Es müssen nicht immer gefühlte dreitausend Djs auf 77 Floors sein - manchmal genügt schon ein DJ/ Produzent allein: So im Falle von Deekline (aka Nick Annand), der schon seit den späten 1990er Jahren unter kaum noch zählbaren Pseudonymen die Musiklandschaft des Globus beackert.

Künstlerportrait Deekline - Groovestation - Dresden

Und dies im wahrsten Sinne des Wortes: er bestellt die Felder mit immer neuer Saat. Selbst die Discogs-Nerds sind immer wieder überrascht, was er sich allein oder im Zusammenspiel mit solch illustren Gesellen wie Freq Nasty, Ed Solo, Wizard, Arthur Baker uvam. ausgedacht und auf Platte gepresst hat. Ob es nun Breakbeat, NuSkoolBreaks, UK-Garage, BootyBreaks, Drum`nBass, RaggaJungle, Dubstep, House oder Techno ist - es gibt kaum ein Genre, vor dem er Halt macht.
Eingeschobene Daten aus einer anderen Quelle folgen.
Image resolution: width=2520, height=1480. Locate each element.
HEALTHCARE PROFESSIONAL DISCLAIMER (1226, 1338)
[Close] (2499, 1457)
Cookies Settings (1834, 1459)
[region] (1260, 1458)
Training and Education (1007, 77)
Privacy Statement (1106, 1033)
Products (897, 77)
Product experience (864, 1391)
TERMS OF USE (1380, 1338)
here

Und vom Breakstep wird gar gemunkelt, er habe ihn mit seiner 1999er Single "I Don`t Smoke" maßgeblich mit auf den Weg gebracht. Selbige Single wurde auf Rat Records (seinem eigenen Label) straffe 20.000-mal verkauft, anschließend an EastWest lizensiert, damit weitere 150.000-mal verkauft und schaffte es sogar in die UK Charts.

Er ist einer der wenigen Produzenten, bei denen der gute Ol`Dirty Bastard (RIP) einen Remix in Auftrag gab - und zwar sein "Got Your Money" mit Kelis.

Dieses Ding schipperte dann in den Nullerjahren die Dancefloors auf und ab, bevor in 2002 mit "Every Posse And Crew" eine Kollaboration mit Freq Nasty wieder für enorme Wellen sorgte - dort sind bereits knochentrockene Wobblebässe in einem Breaks-Tune verbaut, wie man sie heute aus dem Dubstep kennt: man könnte sich also weit aus dem Fenster lehnen und Deekline als einen Vater des damals noch "Proto-Dubstep" bezeichnen.

Und mit "Beatfreaks", "Thursday Night Throwdown" und "Breakbeat Connection" hat sich der gute Mann in London und darüber hinaus auch als Veranstalter einen Namen gemacht. Seine Tunes erschienen auf der von den Stanton Warriors gemixten FabricLive 30 und auf der KraftyKuts FabricLive 34 und erhielten damit einen weiteren Ritterschlag. Er fummelt also nicht nur Hits in moderne Tanzmusik hinein - so zum Beispiel Aloe Blacc`s "I Need A Dollar" oder das "Twist And Shout" der Beatles - also MashUp in modernstem Gewand.

Und da man einerseits das Thema MashUp in diversesten Spielarten von der FatKatDisko und die gebrochenen, tieffrequenten Beats der modernen Tanzmusik andererseits von den SmoothGroove-Veranstaltungen kennt, lag der Schluss auf der Hand, beide Partyreihen an diesem Abend zu fusionieren.